§ **PROBLEM TO SOLVE**: An exact copy is needed of the lines from the line holding "[Linkedin] (275, 19)" through the final line of the listing below, both included.

§ **MATERIAL PROVIDED**:
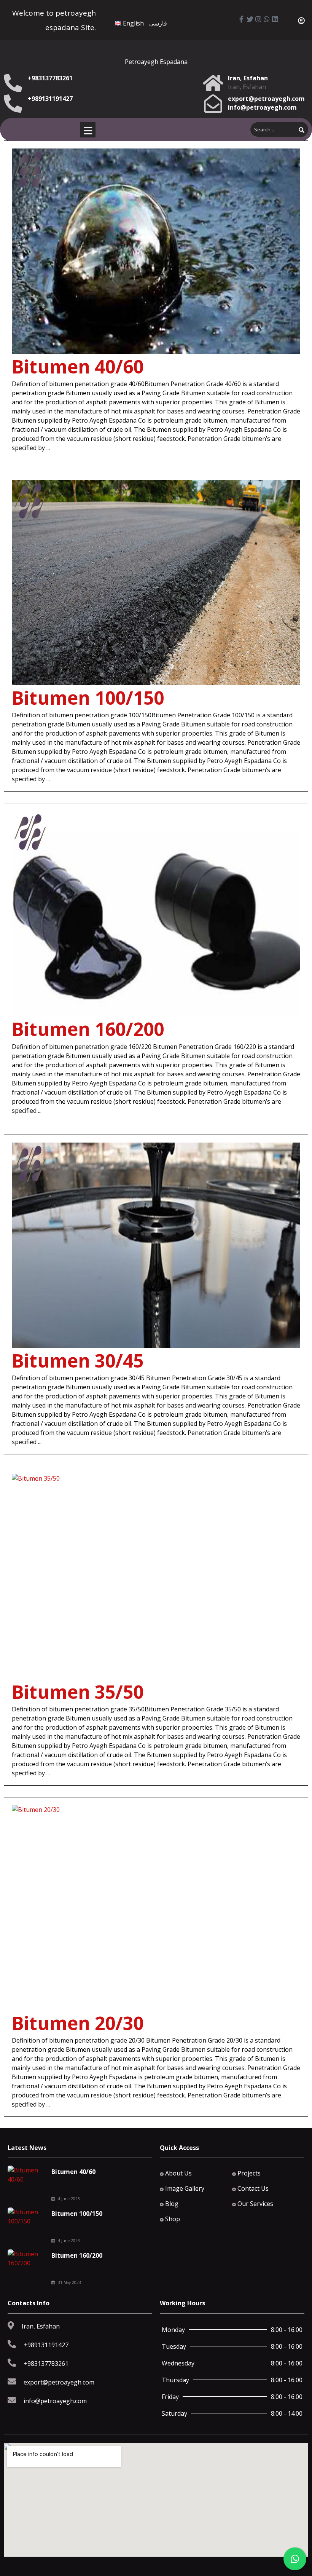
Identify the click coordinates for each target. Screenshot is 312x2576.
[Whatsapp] (266, 19)
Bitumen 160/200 (88, 1029)
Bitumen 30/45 (77, 1360)
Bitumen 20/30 (77, 2023)
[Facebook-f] (241, 19)
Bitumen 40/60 (77, 366)
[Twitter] (250, 19)
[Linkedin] (275, 19)
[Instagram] (258, 19)
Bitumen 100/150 (88, 697)
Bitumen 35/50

§ **EXERCISE SOLUTION**:
[Linkedin] (275, 19)
[Instagram] (258, 19)
Bitumen 100/150 (88, 697)
Bitumen 35/50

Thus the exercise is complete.